Quero ter a esperança de que é possível mudar alguma coisa e que isto está a mexer com a consciência das pessoas. Eu acho que o cinema e as artes podem alterar as pessoas e mobilizá-los. É isso que tento fazer, mas sei que há um bloqueio dos grandes meios de comunicação social.
Sente-se frustrado?
Não sei se sinto frustração, mas sou realista, tenho a consciência de que podemos alcançar apenas um pequeno grupo de pessoas. Mas, ao mesmo tempo, acredito no poder do cinema e da arte. Quando eu parar de acreditar nesse poder, deixarei de fazer filmes.
E sinto satisfação e alívio quando vejo que o meu trabalho consegue comunicar com outras pessoas numa dimensão humano. Mas depois, sempre que abro a televisão, vejo que os media estão contra a minha luta e apoiam a violência e o colonialismo que acontece na Palestina.
É uma missão?
Não lhe chamaria assim. É algo que não posso controlar, porque para mim é uma questão existencial fazer estes filmes. Eles são parte de mim.
Como encontra o equilíbrio entre a realidade que quer retratar, de forma credível, e o trabalho artístico que lhe quer acrescentar?
Lido sempre com essa questão. Como encontrar o equilíbrio entre mostrar aquilo que quero e encontrar a minha expressão artística. Preciso ouvir a minha voz interior e chegar ao ponto em que o trabalho está a comunicar a um nível humano e universal. Como trabalho muito com a montagem o processo torna-se longo.
Porque trabalha tanto com arquivos?
Tenho trabalhado com arquivos, sobretudo porque perdemos tudo, inclusive as imagens de nós próprios. O que tenho tentado fazer é escolher imagens feitas pelos invasores e virá-las contra eles próprios, dando-lhe o significado que lhes quero atribuir. É por isso que chamei a um dos meus últimos filmes Camera of the Dispossessed [Câmara dos Despojados]. É algo que o cinema pode fazer muito bem através da montagem.
E o acesso essas imagens?
Tem sido sempre um grande desafio. Mas agora está mais facilitado porque é possível encontrar muitas coisas online. O meu ângulo é a inacessibilidade. Por isso é que faço o trabalho sobre arquivos. Mas as imagens que foram roubadas de Beirute e de outras instituições palestinianas, desde 1948, estão escondidas em arquivos israelitas, a que ninguém tem acesso. Às vezes investigadores israelitas tem permissão para ver estas imagens, mas não os palestinianos. Por isso, trabalho com tudo aquilo que descubro, online ou nas mãos de privados.
Isso faz uma ligação ao seu último filme, A Fidai…

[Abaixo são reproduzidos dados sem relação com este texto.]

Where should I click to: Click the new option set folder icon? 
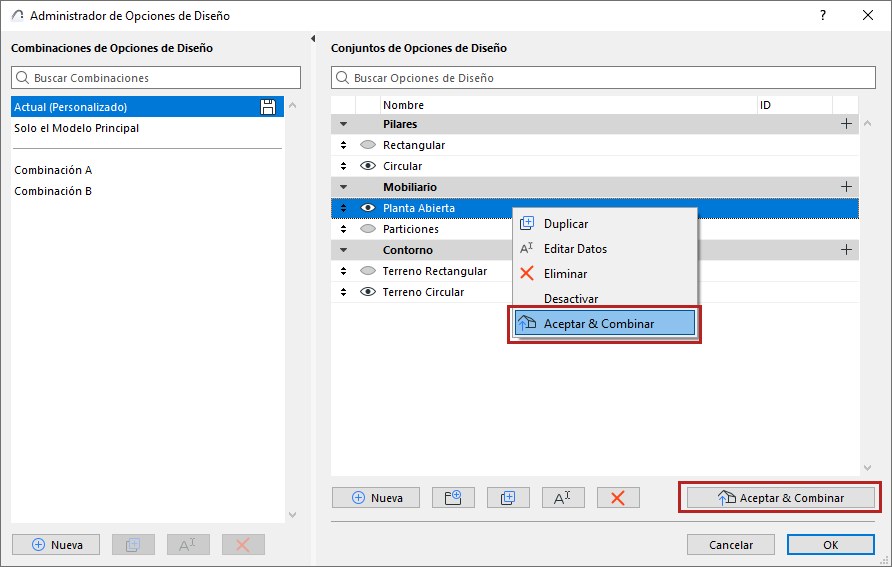pyautogui.click(x=453, y=497)
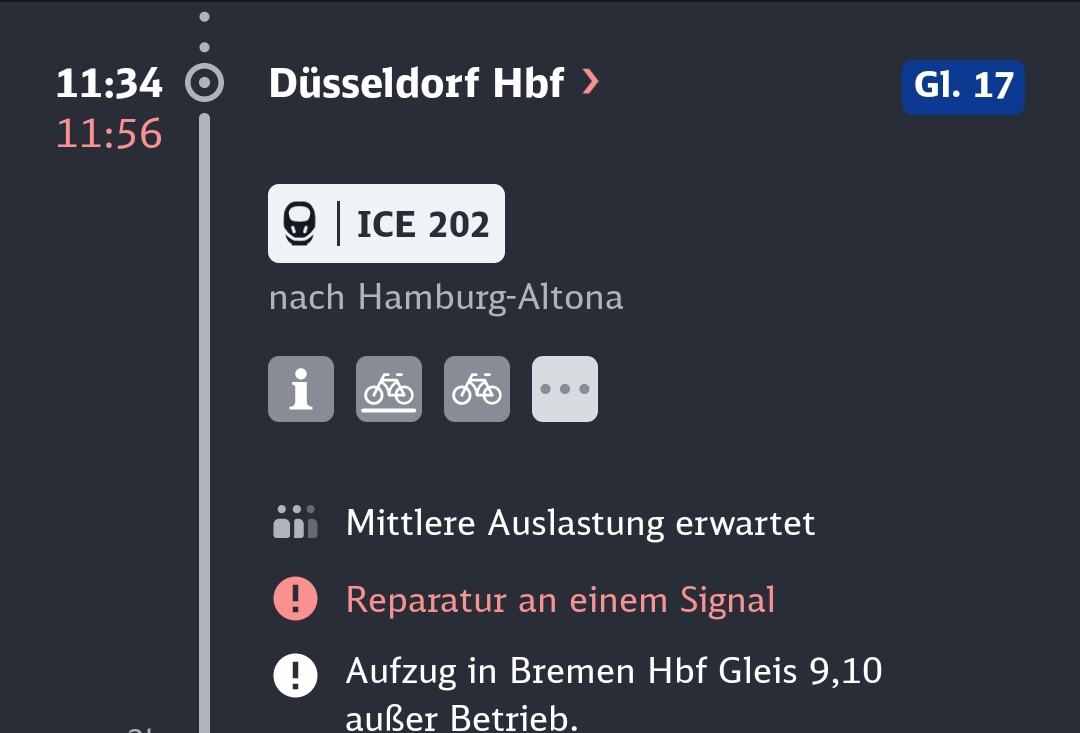Tap the "nach Hamburg-Altona" destination text

point(446,297)
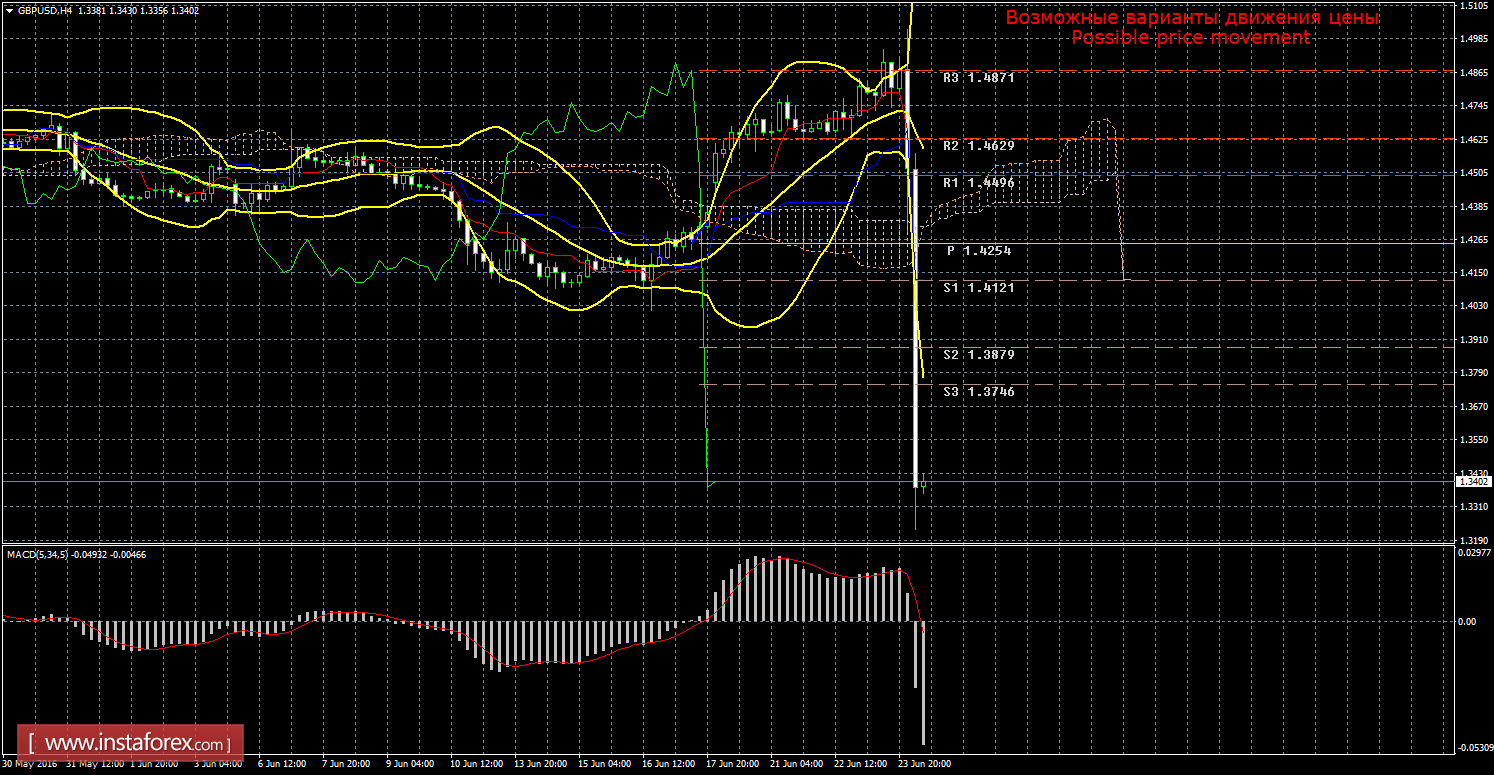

É sobre os arquivos palestinianos que foram roubados em Beirute, durante a invasão de 1982. O exército israelita entrou em bibliotecas e outras instituições palestinas em Beirute e fez desaparecer os seus arquivos, de livros, mapas, filmes, fotografias, documentos privados.
Era o maior arquivo palestiniano desde a ocupação de 1948. Foi todo saqueado e transportado para os arquivos israelitas, que os mantêm escondidos até agora.
O filme começa com esta ideia e uso alguns dos materiais roubados e outros que descobri em arquivos israelitas que estou a dar-lhes um novo contexto. É uma tentativa de reclamar a devolução destas imagens e criar um novo arquivo, às vezes sabotando, outras reconstruindo.
Qual é o atual estado do cinema palestiniano?
Há pessoas a trabalhar por todo o lado. Uma vez que não temos país nem financiamento próprio, o desafio é encontrar apoio fora da Palestina.
Tem alguma esperança em que o conflito se resolva?
O que se tornou evidente é que a questão da Palestina está relacionada com o estado geral do mundo. A forma como, por exemplo, a polícia americana está a lidar com as manifestações estudantis, mostra que a Palestina é uma questão global. A luta da Palestina é, na verdade, uma luta da humanidade, porque tudo está relacionado.
Sendo assim, tenho a esperança que um dia o mundo comece a questionar-se e olhe para as injustiças que existem na Palestina, mas também nas suas próprias sociedades.